ISLAMABAD: The International Monetary Fund (IMF) has turned down Pakistan’s request for tax exemptions on foreign investment projects.
Pakistan’s Special Investment Facilitation Council (SIFC) had presented the request during a detailed briefing with the IMF delegation, arguing that tax relief would be a key factor in attracting foreign investment. However, the IMF refused the proposal, emphasizing the need to maintain fiscal discipline.
During the session, SIFC officials highlighted various investment opportunities, governance frameworks, and infrastructure initiatives. A primary focus was the proposed railway project connecting Chagai to Gwadar, designed to facilitate the transportation of minerals from the Reko Diq mine to the port city.

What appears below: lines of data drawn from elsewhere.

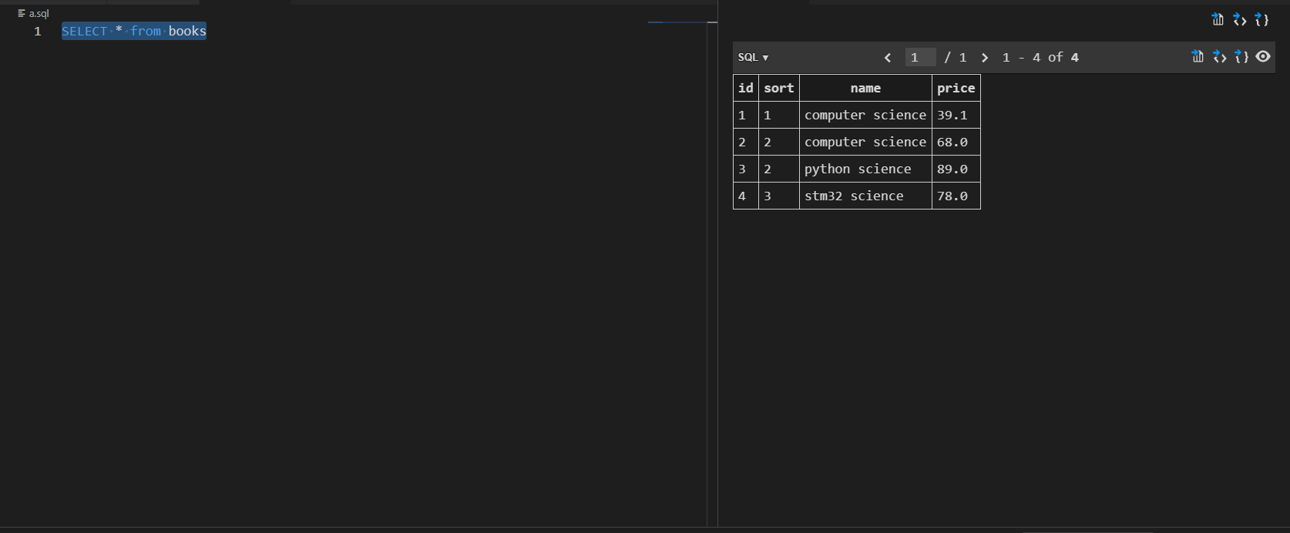Click the JSON braces icon above the results toolbar
The width and height of the screenshot is (1290, 533).
tap(1261, 19)
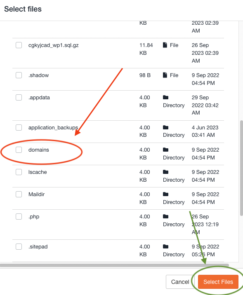This screenshot has width=243, height=295.
Task: Click the lscache directory name
Action: (38, 172)
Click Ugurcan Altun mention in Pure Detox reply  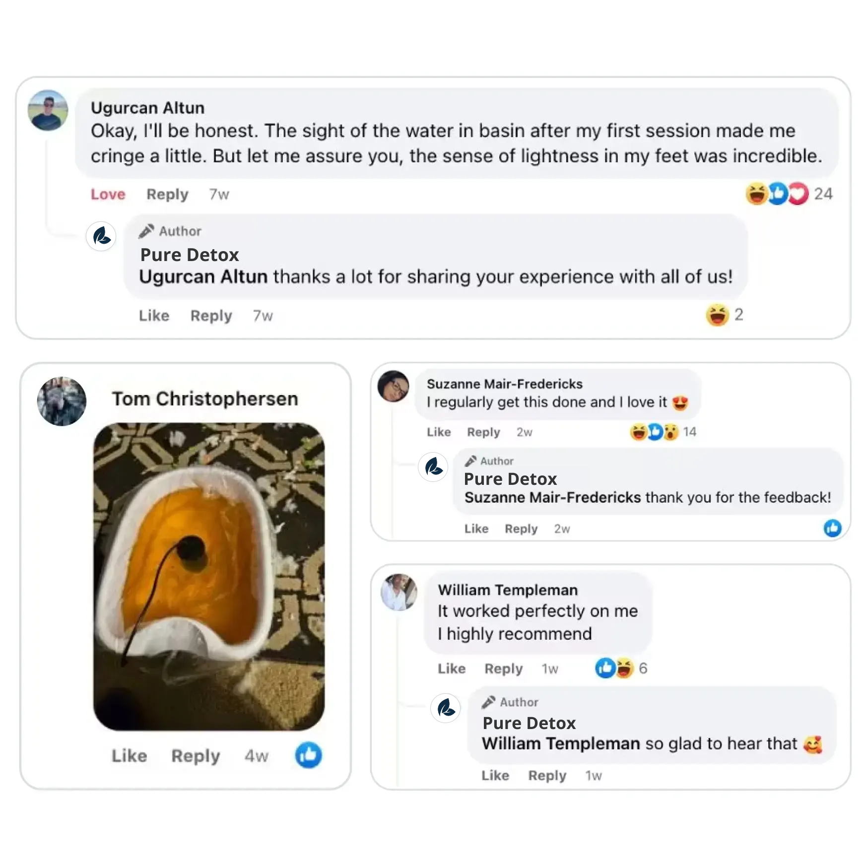(203, 276)
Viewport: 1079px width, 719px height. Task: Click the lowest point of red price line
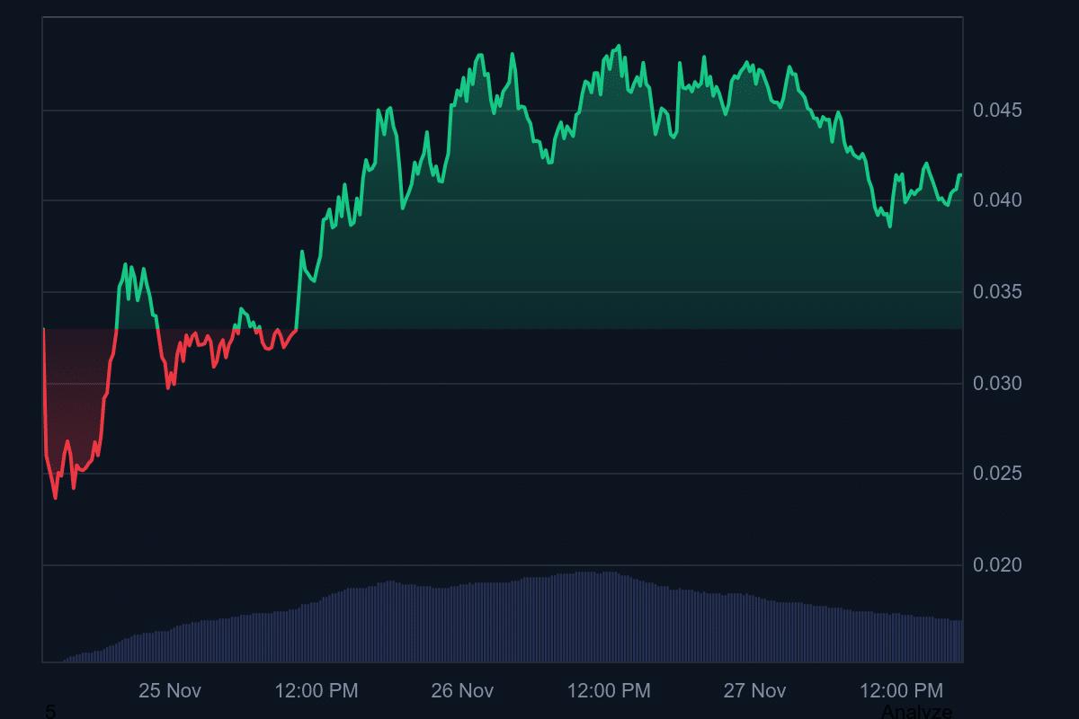pos(56,497)
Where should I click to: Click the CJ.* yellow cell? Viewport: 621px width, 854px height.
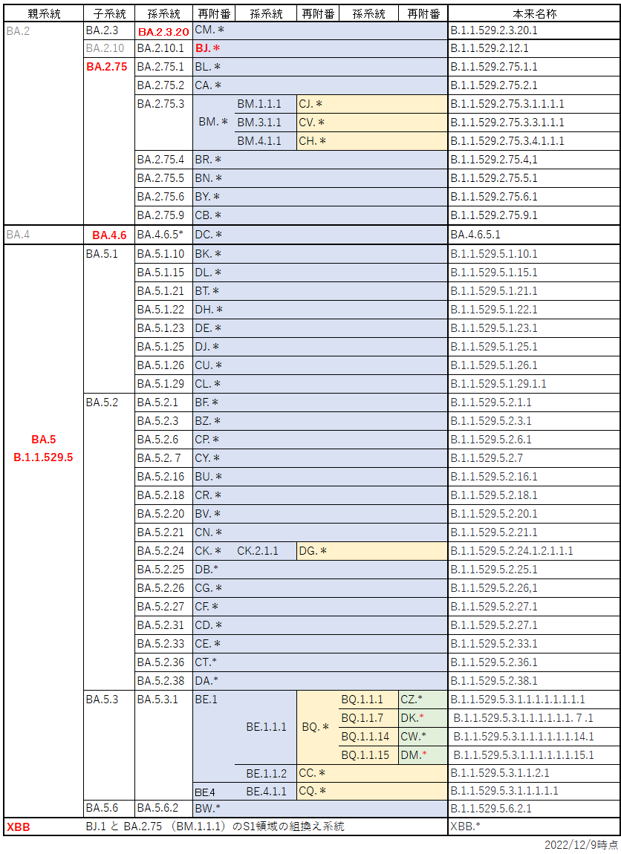coord(311,104)
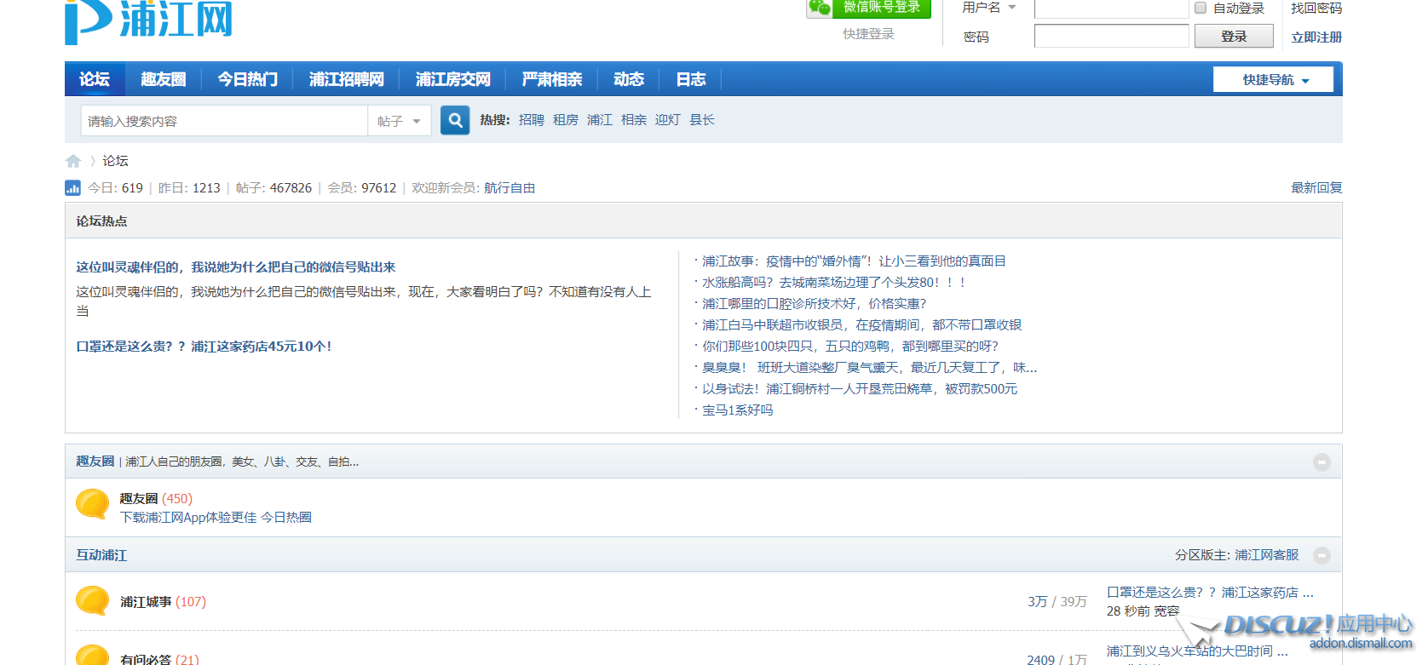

Pakistani officials stressed the importance of the railway project for economic growth and urged the IMF to approve tax exemptions for this strategic initiative. The feasibility study for the railway was conducted jointly by the Ministry of Finance and the Ministry of Railways. Officials also revealed that potential investor countries have requested state-backed guarantees before committing financial support.
However, under the current loan agreement with the IMF, the Pakistani government is unable to offer such guarantees for every investment project.
On a separate note, the IMF has previously approved Pakistan’s proposal to reduce electricity prices, with a final decision expected next month. Sources suggest that electricity base tariffs could see a reduction of Re1 to Rs2 per unit, with the National Electric Power Regulatory Authority (NEPRA) and the Ministry of Energy now authorized to implement rate adjustments.
However, the IMF has raised concerns over the delays in the privatization of Distribution Companies (DISCOs), stating that improvements in the power sector will remain difficult without addressing the performance of these companies.